Example 4 Illustrates Imaging of Atto647N Molecules
Atto647N molecules in ROXS buffer were imaged and in a control buffer without the redox agents (FIG. 8). As already reported by Vogelsang, we observed greatly reduced blinking (FIG. 8D), noting that about two-thirds of molecules emitted steadily during the 50 sec observation, while others still displayed some blinking. Photostability improved about 6-fold, increasing the bleaching half-life to 77 seconds, but did not improve to the same extent (800-fold) reported by Vogelsang (Vogelsang, J. et al., Angew Chem Int Ed Engl, 47(29), 5465-9 (2008)). The improved photostability and complete absence of blinking in a majority of Atto647N molecules enables unambiguous tests.
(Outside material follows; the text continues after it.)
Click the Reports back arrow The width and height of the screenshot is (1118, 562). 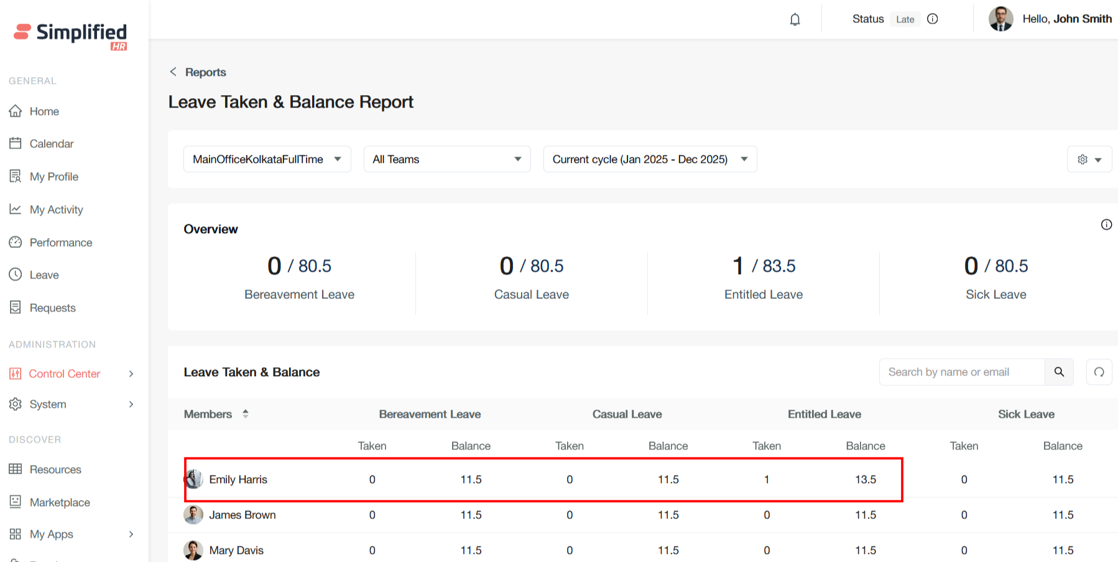pyautogui.click(x=173, y=72)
As is shown in FIG. 8, ROXS buffer reduces blinking and bleaching of Atto647N. (A) Sample wells formed with a silicon gasket (Grace Biolabs) applied to a coverglass coated in streptavidin (Fu, Y. and Lakowicz, J. R., J Phys Chem B, 110(45), 22557-62 (2006)). A 10 attomolar solution of biotin-Atto647N (Atto-Tec) was placed in a well for about 1 minute, and the well was rinsed with water. (B) The well was filled with ROXS buffer containing both an oxidant (methylviologen) and reductant (ascorbic acid) in a deoxygenating cocktail as described (Vogelsang, J. et al., Angew Chem Int Ed Engl, 47(29), 5465-9 (2008)). The well was sealed with a coverglass piece and movies were recorded using an Olympus IX-70 inverted microscope fitted with the Olympus TIRF illumination accessory (excitation laser 638.5 nm, 1.8 mW at the objective Olympus 60x 1.45 NA, Roper Cascade-512 EMCCD camera with maximum amplification, pixel dimension about 200 nm, 100 ms exposure +20 ms readout per frame, 395 frames). The image stack was background-subtracted. The stack average of an example fluorescent "particle" is shown in the figure. (C) Control sample using the buffer of B without redox components, showing the stack average of another fluorescent particle. (D) Time traces of representative particles B and C, showing that ROXS conditions prevent blinking in Atto647N. (E) Fluorescent particles were counted in each frame of the movies B and C in order to quantify photobleaching. Exponential fits indicate an extended half-life of 77 sec in ROXS conditions compared to 13 sec in the control, a six-fold improvement. (F) Super-resolution imaging. Theoretical point spread function shows the diffraction pattern of the fluorescence distributed over a 3×3 pixel grid. The sub-pixel location of a single fluorophore can be calculated by fitting the theoretical function to the observed intensity pattern (see Background section). The surface was plotted from the Airy pattern approximation I(r)≈Io exp(-r2/2w2), Io=peak intensity, r=radius from peak, m≈0.42λf/D, λ=wavelength, f=focal length, D=pupil diameter (wikipedia.org, Airy disk).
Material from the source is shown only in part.